━━━━━ RECORDS PROVIDED ━━━━━

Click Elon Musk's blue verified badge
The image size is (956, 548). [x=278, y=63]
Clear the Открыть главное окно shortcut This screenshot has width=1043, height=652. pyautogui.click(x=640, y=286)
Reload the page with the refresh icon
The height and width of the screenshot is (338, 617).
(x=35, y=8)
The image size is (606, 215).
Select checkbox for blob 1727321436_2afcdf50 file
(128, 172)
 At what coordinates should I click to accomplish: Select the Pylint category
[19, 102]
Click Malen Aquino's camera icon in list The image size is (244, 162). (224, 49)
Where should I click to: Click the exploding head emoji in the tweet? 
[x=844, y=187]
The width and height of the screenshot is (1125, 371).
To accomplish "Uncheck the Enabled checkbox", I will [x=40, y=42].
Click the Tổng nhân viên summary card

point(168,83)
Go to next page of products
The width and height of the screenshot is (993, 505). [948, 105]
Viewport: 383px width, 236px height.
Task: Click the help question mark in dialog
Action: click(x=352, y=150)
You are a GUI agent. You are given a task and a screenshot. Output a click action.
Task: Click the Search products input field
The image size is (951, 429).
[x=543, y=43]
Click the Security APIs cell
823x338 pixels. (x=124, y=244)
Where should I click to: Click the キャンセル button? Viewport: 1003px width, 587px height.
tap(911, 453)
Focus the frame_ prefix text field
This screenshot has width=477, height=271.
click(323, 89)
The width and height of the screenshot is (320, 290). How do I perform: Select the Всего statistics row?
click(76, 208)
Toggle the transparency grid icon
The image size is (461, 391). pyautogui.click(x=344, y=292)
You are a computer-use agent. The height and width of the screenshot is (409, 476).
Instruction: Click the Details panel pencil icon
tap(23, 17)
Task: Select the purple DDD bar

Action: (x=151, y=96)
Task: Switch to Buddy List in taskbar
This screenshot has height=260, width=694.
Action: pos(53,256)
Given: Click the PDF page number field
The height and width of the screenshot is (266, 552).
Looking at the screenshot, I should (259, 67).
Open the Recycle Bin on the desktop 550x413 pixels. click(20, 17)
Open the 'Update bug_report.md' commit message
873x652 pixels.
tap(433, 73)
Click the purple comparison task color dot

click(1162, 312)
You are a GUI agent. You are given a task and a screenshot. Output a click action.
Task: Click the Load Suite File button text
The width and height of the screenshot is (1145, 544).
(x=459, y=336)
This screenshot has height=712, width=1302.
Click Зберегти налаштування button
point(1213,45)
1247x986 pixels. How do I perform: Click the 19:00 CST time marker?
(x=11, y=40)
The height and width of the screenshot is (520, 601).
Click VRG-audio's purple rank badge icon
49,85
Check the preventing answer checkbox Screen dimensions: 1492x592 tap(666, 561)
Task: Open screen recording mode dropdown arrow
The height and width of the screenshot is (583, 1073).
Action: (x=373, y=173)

━━━━━

**WHAT YOU ARE ASKED TO DO:** Copy each line of the material exactly as written.

**EXPECTED OUTPUT:**
Click Elon Musk's blue verified badge
The image size is (956, 548). [x=278, y=63]
Clear the Открыть главное окно shortcut This screenshot has width=1043, height=652. pyautogui.click(x=640, y=286)
Reload the page with the refresh icon
The height and width of the screenshot is (338, 617).
(x=35, y=8)
The image size is (606, 215).
Select checkbox for blob 1727321436_2afcdf50 file
(128, 172)
 At what coordinates should I click to accomplish: Select the Pylint category
[19, 102]
Click Malen Aquino's camera icon in list The image size is (244, 162). (224, 49)
Where should I click to: Click the exploding head emoji in the tweet? 
[x=844, y=187]
The width and height of the screenshot is (1125, 371).
To accomplish "Uncheck the Enabled checkbox", I will [x=40, y=42].
Click the Tổng nhân viên summary card

point(168,83)
Go to next page of products
The width and height of the screenshot is (993, 505). [948, 105]
Viewport: 383px width, 236px height.
Task: Click the help question mark in dialog
Action: click(x=352, y=150)
You are a GUI agent. You are given a task and a screenshot. Output a click action.
Task: Click the Search products input field
The image size is (951, 429).
[x=543, y=43]
Click the Security APIs cell
823x338 pixels. (x=124, y=244)
Where should I click to: Click the キャンセル button? Viewport: 1003px width, 587px height.
tap(911, 453)
Focus the frame_ prefix text field
This screenshot has width=477, height=271.
click(323, 89)
The width and height of the screenshot is (320, 290). How do I perform: Select the Всего statistics row?
click(76, 208)
Toggle the transparency grid icon
The image size is (461, 391). pyautogui.click(x=344, y=292)
You are a computer-use agent. The height and width of the screenshot is (409, 476).
Instruction: Click the Details panel pencil icon
tap(23, 17)
Task: Select the purple DDD bar

Action: (x=151, y=96)
Task: Switch to Buddy List in taskbar
This screenshot has height=260, width=694.
Action: pos(53,256)
Given: Click the PDF page number field
The height and width of the screenshot is (266, 552).
Looking at the screenshot, I should (259, 67).
Open the Recycle Bin on the desktop 550x413 pixels. click(20, 17)
Open the 'Update bug_report.md' commit message
873x652 pixels.
tap(433, 73)
Click the purple comparison task color dot

click(1162, 312)
You are a GUI agent. You are given a task and a screenshot. Output a click action.
Task: Click the Load Suite File button text
The width and height of the screenshot is (1145, 544).
(x=459, y=336)
This screenshot has height=712, width=1302.
Click Зберегти налаштування button
point(1213,45)
1247x986 pixels. How do I perform: Click the 19:00 CST time marker?
(x=11, y=40)
The height and width of the screenshot is (520, 601).
Click VRG-audio's purple rank badge icon
49,85
Check the preventing answer checkbox Screen dimensions: 1492x592 tap(666, 561)
Task: Open screen recording mode dropdown arrow
The height and width of the screenshot is (583, 1073).
Action: (x=373, y=173)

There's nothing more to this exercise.